Written exercise A: List every sport in which the profile of Dalton Floyd says he lettered at school.
Written exercise B: Quote the profile of Dalton Floyd word for word, starting at "Proud of his" and ending at "belie that omission.".

Document text:
──────
He may not have gone barefoot, smoked corn silk and fished with a bamboo pole, a piece of string and a bent pin, but prominent Surfside Beach attorney, education advocate, and philanthropist Dalton Floyd had a very idyllic and all-American childhood in rural Lake City in Florence County, SC.

His family had an auto dealership and also a farm, and he remembers spending many summers working the fields, first with truck produce and then with tobacco.

At school, he was a four-letter man – football, basketball, baseball, and track – and played the saxophone. He also attained the rarefied ranks of Eagle Scout.

In their close-knit community, “we had lots of support and you couldn’t go anywhere without folks stopping you to talk about the most recent game. It was a great place to grow up.”

Proud of his small town origins, Dalton Floyd is quick to point out that Lake City had produced some high achievers, among them Darla Moore, for whom USC’s School of Business is named, and his friend Bill Odom, who served as chairman and chief executive officer for Ford Motor Credit Company for many years before retiring to his hometown. With refreshing humility, he doesn’t list himself among the community’s success stories, although his accomplishments belie that omission.

When his high school years ended, Floyd moved on to the University of South Carolina, where he would be the first member of his immediate family to become a college graduate. His father had gone to Clemson for one year until financial pressures at home forced him to drop out and go to work. At USC, Dalton had hoped to continue his successful high school athletic career. But, as a mere 6′ tall basketball center enrolled at a university whose student body was many times larger than the entire population of his home town, he quickly realized his horizons were limited.
──────
Information supplied:
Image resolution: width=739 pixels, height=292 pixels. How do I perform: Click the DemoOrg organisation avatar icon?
──────
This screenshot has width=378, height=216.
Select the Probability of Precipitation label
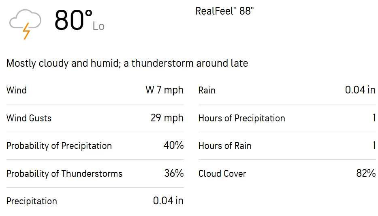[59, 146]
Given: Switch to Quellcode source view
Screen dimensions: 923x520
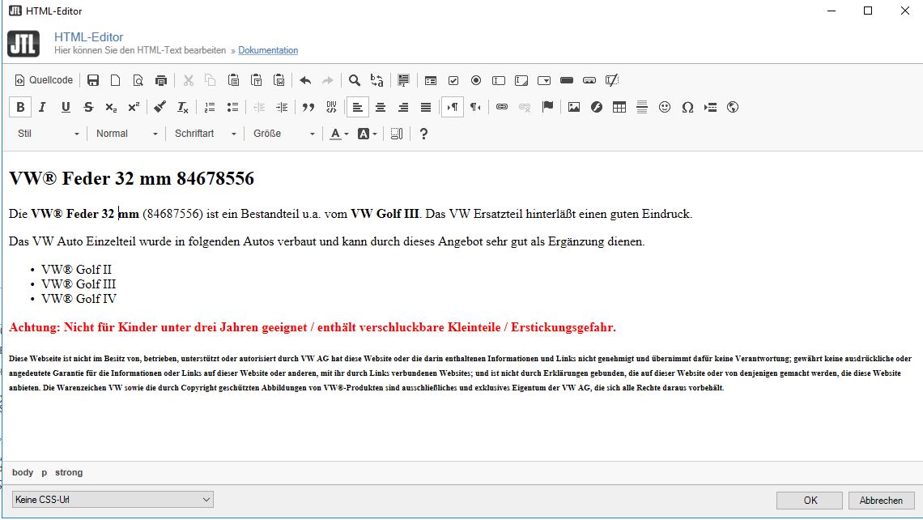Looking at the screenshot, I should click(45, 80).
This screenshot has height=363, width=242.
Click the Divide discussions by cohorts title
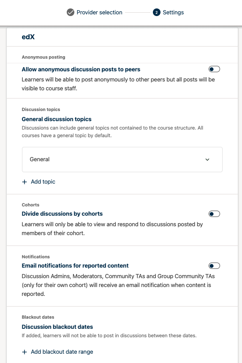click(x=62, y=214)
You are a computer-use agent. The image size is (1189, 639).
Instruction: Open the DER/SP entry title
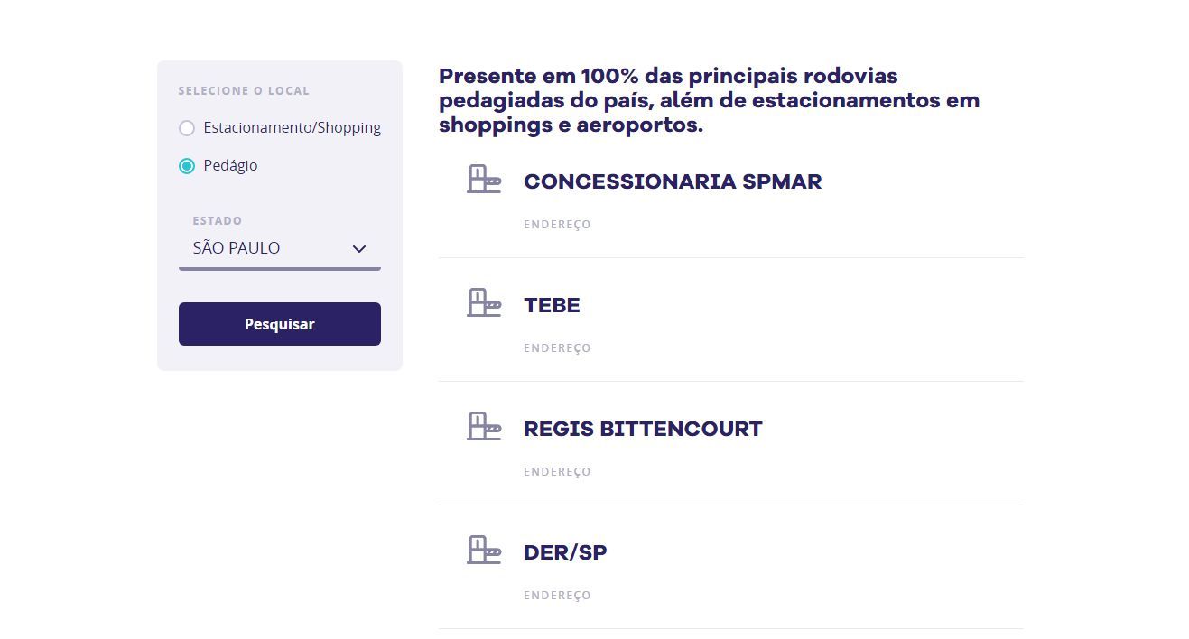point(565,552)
──────
Response A: Football, basketball, baseball, and track.

Response B:
Proud of his small town origins, Dalton Floyd is quick to point out that Lake City had produced some high achievers, among them Darla Moore, for whom USC’s School of Business is named, and his friend Bill Odom, who served as chairman and chief executive officer for Ford Motor Credit Company for many years before retiring to his hometown. With refreshing humility, he doesn’t list himself among the community’s success stories, although his accomplishments belie that omission.